The son's introduction:
"Washing Children" is a poem written by Lu You, a poet in the Song Dynasty, and it is a representative work of the poet. This poem conveys the poet's complex thoughts and feelings at the end of his life and his patriotic feelings of worrying about the country and the people. It expresses the poet's lifelong desire and pours into the poet's grief, which contains endless resentment against the unfinished golden cause and firm belief that the sacred cause will be realized.
The whole poem is full of twists and turns, the style of writing is changeable, and the language is not carved at all. It is straightforward and natural, expresses deep and strong feelings in extremely simple and plain language, and naturally achieves real and moving artistic effects.
Overall evaluation:
This poem is a famous one among Lu You's patriotic poems. Lu You devoted his life to the struggle against gold and always hoped to recover the Central Plains. Despite repeated setbacks, it has not changed its original intention. From this poem, we can understand how persistent, deep, warm and sincere the poet's patriotic enthusiasm is.
It also embodies the poet's lifelong worries. The poet always holds the belief that the Han nationality must recover the old things at that time and has the confidence to win the Anti-Japanese War. The title is for children, which is equivalent to a will. In a short space, the poet bravely told his son, which was extremely aboveboard and exciting. The deep patriotism is vividly on the paper.
The first sentence "Everything is empty after death" shows that the poet is about to die, so there is nothing, everything is empty, so there is no need to worry about it, from which we can understand the poet's sad mood. But judging from the poet's emotional flow, it has a more important side. The sentence "Everything is empty" seems ordinary, but it is very important to the whole poem.
It not only shows the poet's view of life and death, but also plays a powerful role. Compared with the following words, it is even more powerful, reflecting the poet's state of mind of "not seeing Kyushu" and dying unsatisfied. The second sentence, "Only sorrow can't see Kyushu", describes the poet's sad mood.
This poetic sentence is the poet's deep regret for not seeing the reunification of the motherland with his own eyes. The word "sadness" in this sentence is the eye of the sentence. What the poet lamented before his death was not his personal life and death, but his failure to see the reunification of the motherland.
Show your unwillingness, because "Kyushu is not seen." The word "sadness" quoted in Mongolian profoundly reflects the poet's inner sadness and regret. In the third sentence, "Julian Waghann placed the Central Plains in the north", the poet expressed his desire to recover lost ground with eager anticipation. It shows that although the poet is in pain, he is not desperate.
The poet firmly believes that one day the army of the Song Dynasty can pacify the Central Plains and recover the lost land. With this sentence, the mood of the poem changed from sadness to passion.
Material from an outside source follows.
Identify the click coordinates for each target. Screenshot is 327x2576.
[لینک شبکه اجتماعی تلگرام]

The last sentence, "I'm honored not to forget my family feud," changed my mood again, but I couldn't see the day when the motherland was reunified, so I had to pin my hopes on future generations.
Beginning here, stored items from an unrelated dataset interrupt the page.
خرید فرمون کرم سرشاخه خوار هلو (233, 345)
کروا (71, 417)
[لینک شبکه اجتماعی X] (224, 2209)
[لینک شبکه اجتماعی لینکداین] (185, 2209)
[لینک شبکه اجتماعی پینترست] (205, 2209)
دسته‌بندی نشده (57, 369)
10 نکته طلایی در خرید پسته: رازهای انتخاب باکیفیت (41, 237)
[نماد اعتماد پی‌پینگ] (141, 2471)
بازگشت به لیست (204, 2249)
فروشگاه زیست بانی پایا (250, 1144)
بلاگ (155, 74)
So I told my son affectionately, don't forget to tell my father the good news of "Beiding Zhongyuan" at home, so as to settle a major worry. This expresses the poet's firm belief and solemn and stirring desire, and fully embodies the feelings of Lu You, who is old and frail, who loves his country and has been infected from it, thus deepening his feelings of loving the motherland.
Eleven years before writing this poem, the poet lamented that he "wished he could not see the Central Plains before his death" and eagerly looked forward to the recovery of his old business. Until the end of his life, the poet still believed that the Song Dynasty's resistance to the enemy would advance northward, drive away the enemy, recover lost ground and pacify the Central Plains.